> Exercise requirements
What is the number of lines in the data below that hold the word "width"? Give nothing beyond that number.

*** Source data ***

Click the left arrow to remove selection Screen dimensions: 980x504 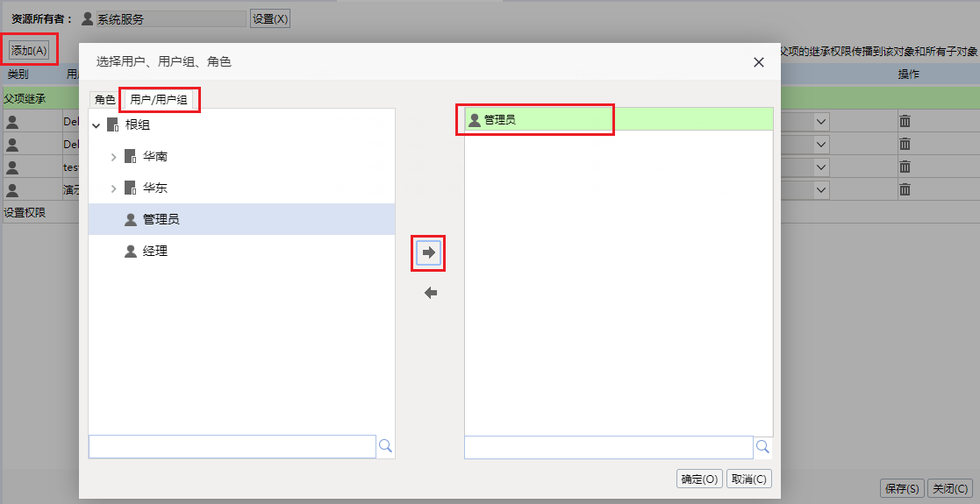click(x=431, y=293)
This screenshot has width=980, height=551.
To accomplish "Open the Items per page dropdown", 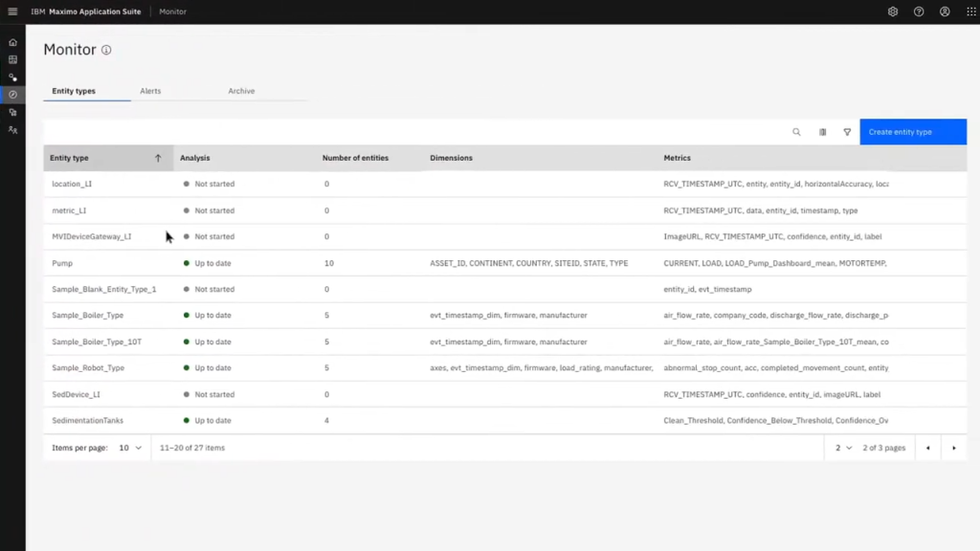I will click(x=129, y=447).

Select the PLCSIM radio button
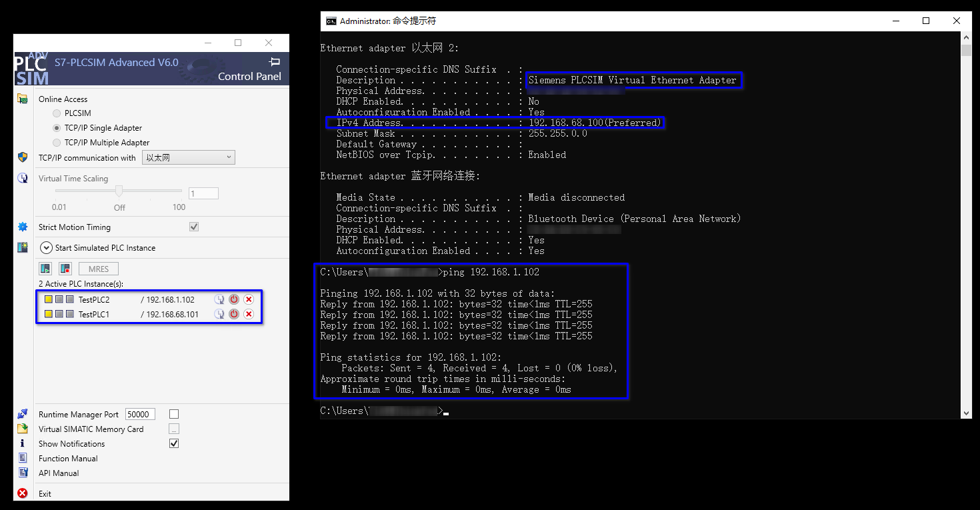pos(57,113)
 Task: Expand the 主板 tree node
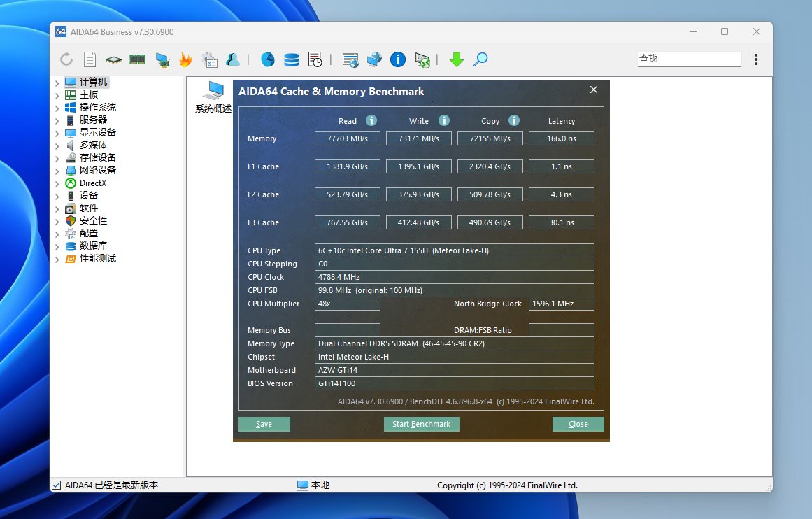tap(57, 95)
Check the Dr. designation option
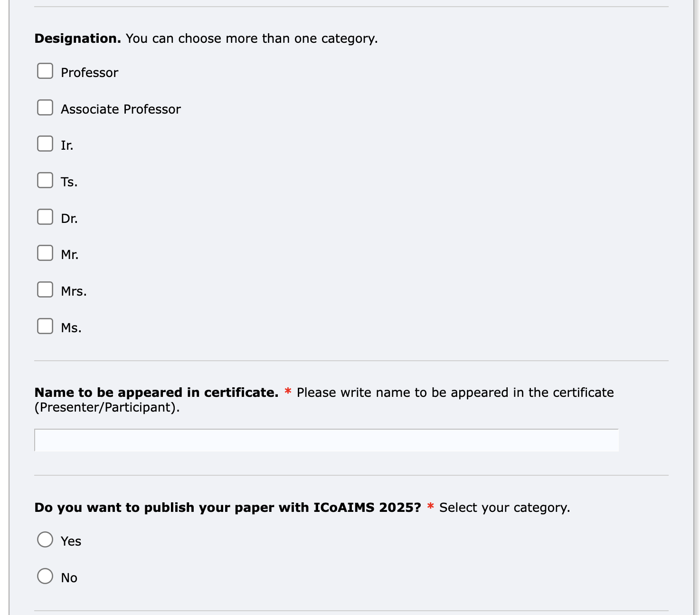 45,217
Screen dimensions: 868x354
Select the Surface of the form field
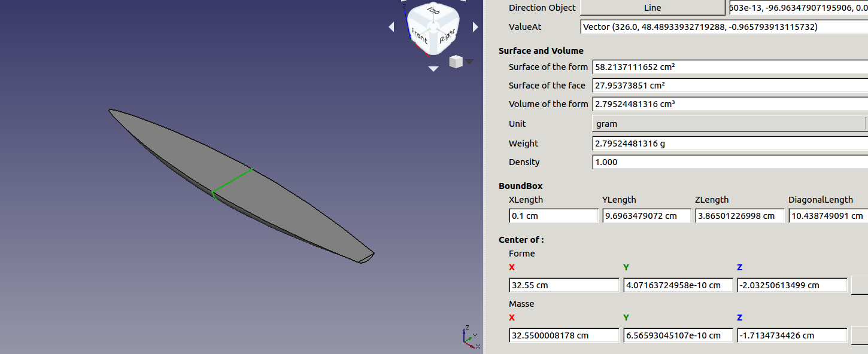tap(729, 67)
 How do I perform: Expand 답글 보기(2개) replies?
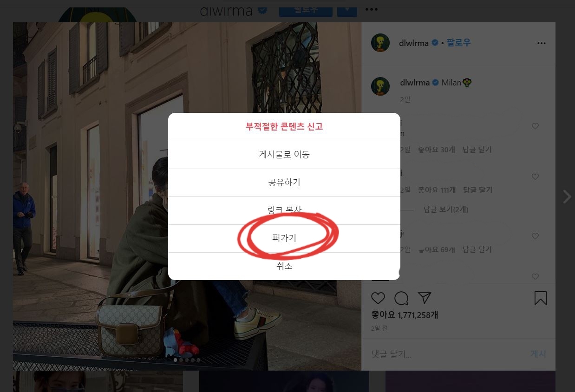click(445, 209)
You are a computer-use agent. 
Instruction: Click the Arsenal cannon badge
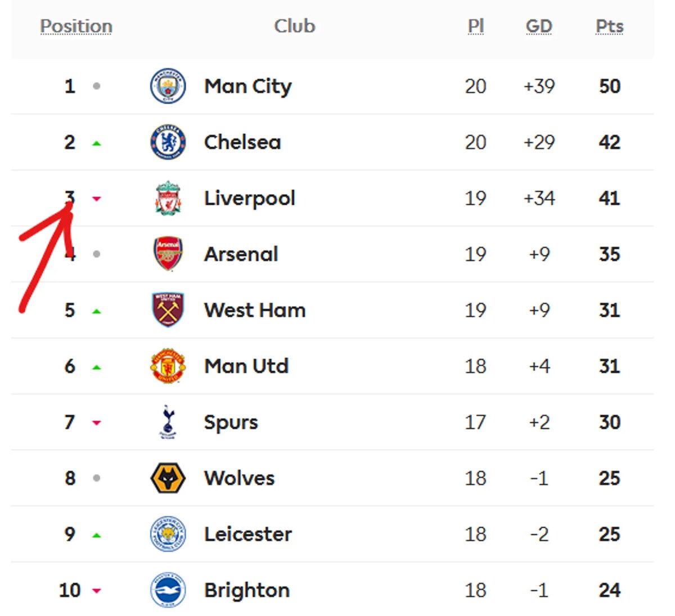[168, 254]
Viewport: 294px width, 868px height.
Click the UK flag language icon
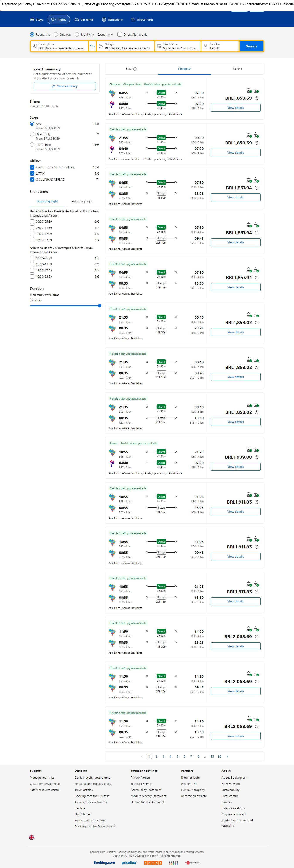click(x=32, y=837)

*** End of Source data ***

> Result of the exercise
2